YA está archiescrito, lectores, que las consecuencias de Rumasa no se han producido todavía. La incógnita Rumasa, como espoleta política, abrirá un proceso histórico cuyas consecuencias laterales pueden salpicar a los personajes más insospechados.

De momento, entre los papeles del «holdíng» están apareciendo cosas curiosas. Ya se han descubierto extrañas vinculaciones entre un conocido parlamentario del grupo popular con las empresas de Ruiz-Mateos y muy concretamente con cierto banco que no aparecía vinculado a la red bancaria del exágono.

Asimismo, el portavoz del grupo popular, Miguel Herrero» llegó a hablar de cierto grupo parlamentario con especiales vinculaciones con el mundo de la abejita.

Por otra parte, extrañó mucho que en el hemiciclo apareciera durante el primer día de debates, el senador de AP y portavoz del grupo parlamentario popular en el Senado, Juan de Arespacochaga, antiguo alcalde de Madrid.

Otra de las cosas curiosas y divertidas, es la gran cantidad de nobles que aparecen en los consejos de administración de algunas entidades de la abejita. Parece ser que Ruiz-Mateos siente verdadera debilidad por la sangre azul. La lista se podría encabezar con el nombre y la figura de Jesús Aguirre, el flamante duque de Alba, que preside unas conocidas bodegas del grupo.

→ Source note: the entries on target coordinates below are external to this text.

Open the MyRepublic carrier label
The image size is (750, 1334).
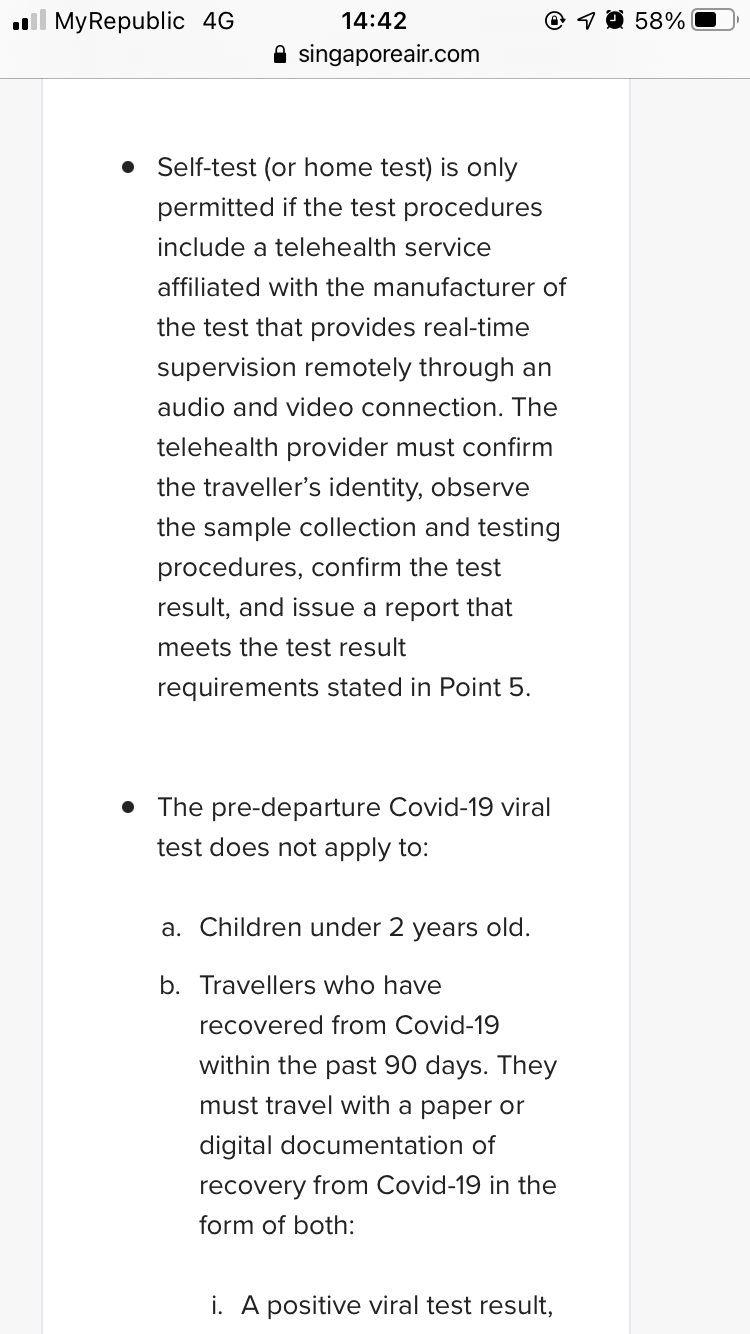[x=120, y=20]
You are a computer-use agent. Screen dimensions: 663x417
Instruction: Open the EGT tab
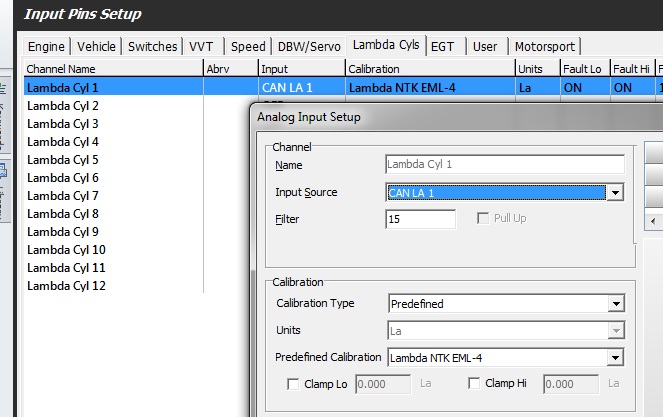point(441,47)
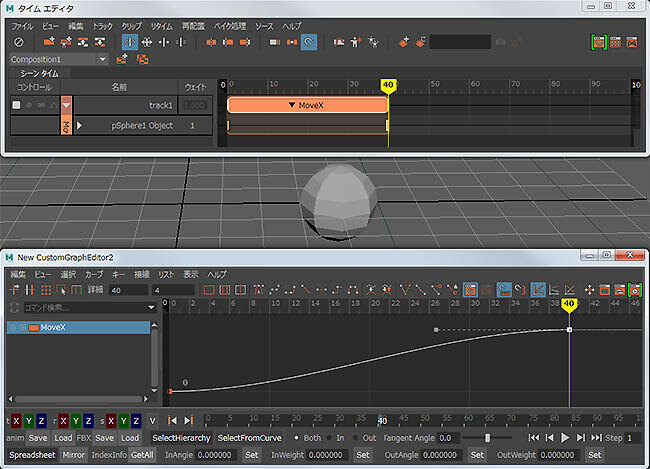Image resolution: width=650 pixels, height=469 pixels.
Task: Open the カーブ menu in Graph Editor
Action: click(94, 274)
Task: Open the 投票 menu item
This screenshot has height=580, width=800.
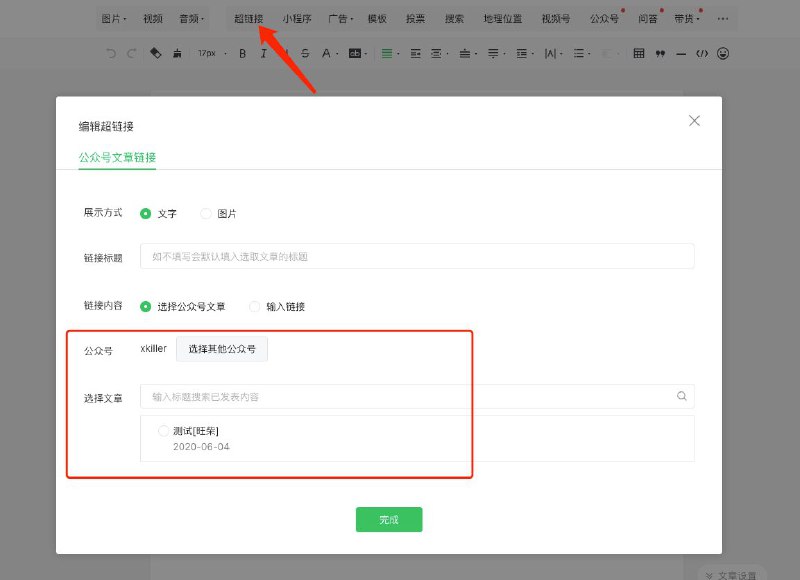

Mientras tanto, la batalla próxima se traslada ahora a los sosegados aposentos del Tribunal Contitucional, que tendrá ante sí una papeleta peliaguda, dada la gran carga política que acumula el «affaire».

La aplazada crisis que se avecina, con la precectiva sustitución de un tercio de los magistrados —cuatro— del alto tribuna!, estará, inevitablemente, vinculada al «affaire» Rumasa.

Y mientras ayer en el Congreso se producía el intenso debate de la expropiación, asistí a un plácido y agradable almuerzo en el Instituto de Cooperación Iberoamericana, en torno a un homenaje al embajador José Luis Messía, que ha permanecido cerca de quince años en Estrasburgo, siguiendo de cerca el pulso parlamentario, político y diplomático de las Comunidades.

Allí estaban el propio presidente, Luis Yáñez, Areilza, el ministro Moran, José Federico de Carvajal, presidente del Senado, Chancho Arias y otras personalidades. Messía ocupará en breve y si su salud le permite resistir la altura del lugar —está excesivamente gordo— la Embajada de España en México.

Hubo breves y elogiosos discursos de agradecimiento en la sobremesa. En este turno, Moran definió a este viejo demócrata que es Messía como uno de los hombres que desde el régimen anterior eliminaron los escombros para que las nuevas generaciones trajeran la democracia a España sin traumas ni sobresaltos, pacíficamente.

Otro entrañable personaje, el general Gutiérrez Mellado, ha recibido también un cariñoso y espontáneo homenaje. En la sesión de firma de libros de unos grandes almacenes, junto con el autor de la obra «Un soldado de España», el periodista Jesús Picatoste, el general convocó a una auténtica muchedumbre que le manifestó su cariño y respeto, que no se recordaba desde la presencia de algún cantante de moda como Bose o Julio Iglesias.